Maioridade penal é debate inadiável

Murilo Rocha

Reduzir ou não a maioridade penal para 16 anos, aumentar as punições para infratores menores de idade (hoje o máximo são três anos de internação), mudar o regime de detenção do jovem já apreendido quando ele completa 18 anos. As propostas fazem parte de diferentes projetos discutidos dentro e fora do Congresso Nacional com o objetivo de frear o número de infrações envolvendo adolescentes e, com certeza, irão também integrar a pauta dos candidatos à eleição presidencial em 2014.

O governador de São Paulo, Geraldo Alckmin (PSDB), em uma ação reativa após o assassinato de um universitário na porta de casa por outro jovem prestes a completar 18 anos, já deflagrou esse movimento político-eleitoral para alterar a legislação. O tucano entregou, anteontem, um projeto de lei à presidência da Câmara dos Deputados sugerindo reformulações no Estatuto da Criança e do Adolescente (ECA).

O governo federal, até agora, se mostrou extraoficialmente contrário a qualquer alteração no Código Penal brasileiro ou no Estatuto, mas a presidente Dilma Rousseff, como candidata à reeleição, não poderá mais ficar indiferente ao debate. Em recente edição, O Tempo publicou como manchete o aumento em 33% dos roubos cometidos por menores de 18 anos com uso de arma de fogo, de 2011 para 2012, em Belo Horizonte. No mesmo dia, o jornal “Folha de S.Paulo” divulgou pesquisa na qual 93% dos paulistanos são a favor da redução da maioridade penal para 16 anos. Em 2003, eram 83% e, em 2008, 88%.

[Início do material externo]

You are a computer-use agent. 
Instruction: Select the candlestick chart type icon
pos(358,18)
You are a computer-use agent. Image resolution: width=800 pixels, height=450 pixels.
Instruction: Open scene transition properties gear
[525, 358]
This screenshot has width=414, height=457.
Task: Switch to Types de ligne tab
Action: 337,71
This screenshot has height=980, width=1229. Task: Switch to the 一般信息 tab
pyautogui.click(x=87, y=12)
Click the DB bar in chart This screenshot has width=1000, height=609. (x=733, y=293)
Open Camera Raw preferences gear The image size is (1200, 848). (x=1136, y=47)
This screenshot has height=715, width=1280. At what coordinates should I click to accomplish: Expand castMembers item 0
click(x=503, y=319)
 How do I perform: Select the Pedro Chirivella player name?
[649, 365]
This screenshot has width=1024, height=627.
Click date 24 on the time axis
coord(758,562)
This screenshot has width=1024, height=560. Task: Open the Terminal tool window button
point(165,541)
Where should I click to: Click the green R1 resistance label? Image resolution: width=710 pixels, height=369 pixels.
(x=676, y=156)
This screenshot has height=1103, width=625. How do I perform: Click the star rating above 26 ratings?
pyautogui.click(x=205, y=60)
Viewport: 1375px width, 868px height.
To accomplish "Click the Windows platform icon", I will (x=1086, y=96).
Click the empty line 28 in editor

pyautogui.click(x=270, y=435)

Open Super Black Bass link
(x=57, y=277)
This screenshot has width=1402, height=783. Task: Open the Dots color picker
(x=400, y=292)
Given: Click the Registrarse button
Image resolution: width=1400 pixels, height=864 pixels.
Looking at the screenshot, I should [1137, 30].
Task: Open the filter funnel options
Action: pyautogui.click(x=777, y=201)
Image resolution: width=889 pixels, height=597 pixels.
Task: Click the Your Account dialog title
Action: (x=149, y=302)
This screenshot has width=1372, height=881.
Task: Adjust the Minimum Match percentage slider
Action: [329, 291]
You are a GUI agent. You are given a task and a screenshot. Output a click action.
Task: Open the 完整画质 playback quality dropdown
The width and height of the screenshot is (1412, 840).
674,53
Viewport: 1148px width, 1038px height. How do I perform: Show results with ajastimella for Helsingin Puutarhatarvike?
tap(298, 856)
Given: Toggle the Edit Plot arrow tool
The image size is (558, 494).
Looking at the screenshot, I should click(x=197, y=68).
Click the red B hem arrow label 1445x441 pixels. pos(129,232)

Os dados de crimes envolvendo menores e a opinião da população em um momento de total perda de controle do Estado diante da violência no país não podem ser fatores exclusivos para pressionar qualquer mudança imediata na lei. Mas, sem dúvida, esses índices obrigam o Palácio do Planalto e o Congresso, no mínimo, a revisarem toda a complexa espiral da violência no Brasil, desde o ato do crime, passando pelo julgamento, até a execução da pena nas unidades prisionais do país.

REVISÃO OPORTUNA

No meio jurídico, inclusive nas varas responsáveis por crianças e adolescentes, é cada vez mais comum magistrados apoiarem uma revisão do Estatuto, mesmo sendo contrários à alteração na idade mínima, de 18 anos, para o jovem ser imputado criminalmente. Esses mesmos juízes alertam, no entanto, não ser suficiente mexer apenas em uma das extremidades do problema.

O aumento de pena para jovens infratores – pelo projeto do governador paulista, o teto seriam oito anos de prisão – só pode ser levado a cabo quando o Estado conseguir dar condições adequadas para o cumprimento da sentença.

Antes de propostas imediatistas e oportunistas, o poder público também tem de assumir a responsabilidade de oferecer melhores serviços a esses jovens nas áreas de educação, saúde e moradia. Caso a mudança seja só na lei, os menores punidos, hoje, pelo ECA são os candidatos naturais a povoar as celas superlotadas do sistema prisional destinadas a maiores de 18 anos.